Der in diesen Gruppen stattfindende Unterricht ist speziell auf die Bedürfnisse von beeinträchtigten Kindern zugeschnitten und beinhaltet zumeist in hohem Maße vom Regelunterricht  abweichende Fördermaßnahmen wie lebenspraktische Übungen uvm. Diese Förderung kann auch in einem perfekt differenziert gestalteten Unterricht einer Integrationsklasse nicht geboten werden.

 

Zudem sind viele in verschiedenster Form beeinträchtigte Kinder mit dem Ordnungsrahmen und der SchülerInnenanzahl eines Regelklassenverbandes schlichtweg überfordert. Ihre Reaktionen auf diese Situation sind naturgemäß unterschiedlich: Manche Kinder stören den Unterricht um mehr Aufmerksamkeit zu bekommen, oder sie agieren aggressiv und gefährden sich und ihre MitschülerInnen. Andere wiederum ziehen sich zurück, zumeist sind es diese Kinder, die durch ihr nicht Auffallen auf der Strecke bleiben.

Eine Auflösung von speziellen Kleinklassen deckt somit keinesfalls die Bedürfnisse dieser schulpflichtigen Kinder ab, sondern dient nur der kostengünstigeren Unterbringung (Aufbewahrung) derselben.

 

In diesem Zusammenhang bereiten mir auch die geplante Abschaffung der KlassenschülerInnenhöchstzahl sowie der Einsatz von pädagogischen AssistentInnen an Stelle von ausgebildeten SonderschullehrerInnen große Sorgen. Damit Bildung und Integration/Inklusion gelingen kann, braucht es „passende Rahmenbedingungen und die besten PädagogInnen“ – zumindest war dies lange Zeit ein Leitspruch – gilt dies nun nicht mehr?

Betr.: Mit dem Zeitpunkt der Errichtung des Schulclusters endet an den Schulen im Schulcluster die Funktion der Direktorin oder des Direktors; diese Funktion ist nicht nachzubesetzen; § 26b Abs. 5 und 7 ist anzuwenden.

LehrerInnen, Eltern, SchülerInnen, TherapeutInnen,... - wir alle schätzen es sehr, in unserer Direktorin eine Ansprechpartnerin vor Ort zu haben. Durch den täglichen Kontakt mit all diesen Berufsgruppen, SchülerInnen usw. kennt man sich und weiß um allfällige Probleme Bescheid. Menschen haben hier ein Gesicht und nicht nur eine Nummer, die es zu verwalten gilt.

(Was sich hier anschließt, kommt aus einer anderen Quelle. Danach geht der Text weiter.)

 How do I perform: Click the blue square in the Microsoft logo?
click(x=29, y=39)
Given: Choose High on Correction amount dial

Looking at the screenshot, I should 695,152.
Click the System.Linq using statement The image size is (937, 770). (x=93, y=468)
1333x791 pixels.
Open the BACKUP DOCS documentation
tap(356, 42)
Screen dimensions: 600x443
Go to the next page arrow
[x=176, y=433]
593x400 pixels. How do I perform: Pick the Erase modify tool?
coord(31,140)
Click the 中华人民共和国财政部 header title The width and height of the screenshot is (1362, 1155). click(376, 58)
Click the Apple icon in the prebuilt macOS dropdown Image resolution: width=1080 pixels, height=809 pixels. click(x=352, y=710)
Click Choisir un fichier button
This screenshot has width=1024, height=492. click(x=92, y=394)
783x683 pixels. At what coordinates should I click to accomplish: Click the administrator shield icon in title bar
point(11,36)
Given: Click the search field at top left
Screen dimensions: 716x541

Sehr bedenklich finde ich es auch, dass in Hinkunft ein Jurist über die Zuerkennung eines sonderpädagogischen Förderbedarfes befinden soll. Diese heikle Aufgabe gehört in die Hände von Experten, und das sind meiner Meinung nach: SchulpsychologInnen, SonderpädagogInnen und ÄrztInnen.

 

 

Ich appelliere hiermit für den Erhalt dieses bereits seit vielen Jahren bestehenden und hervorragend funktionierenden Systems! Eine flächendeckende Zwangs-Inklusion aller Kinder ohne Rücksicht auf deren besondere Bedürfnisse kann wohl nicht im Interesse eines Bildungsministeriums liegen!

 

 

 

Mit der Bitte, sich in den ZIS–Schulen (gerne auch in unserer!) vor Ort persönlich ein Bild zu machen und Ihre Erkenntnisse in die neue Bildungsreform einfließen zu lassen, verbleibe ich

 

mit freundlichen Grüßen

 

 

 

Angelika Watzl, VS - Dipl. Päd.

 

 

Dieses Schreiben ergeht an:

begutachtung@bmb.gv.at

begutachtungsverfahren@parlament.gv.at

 

Einer Veröffentlichung stimme ich ausdrücklich zu.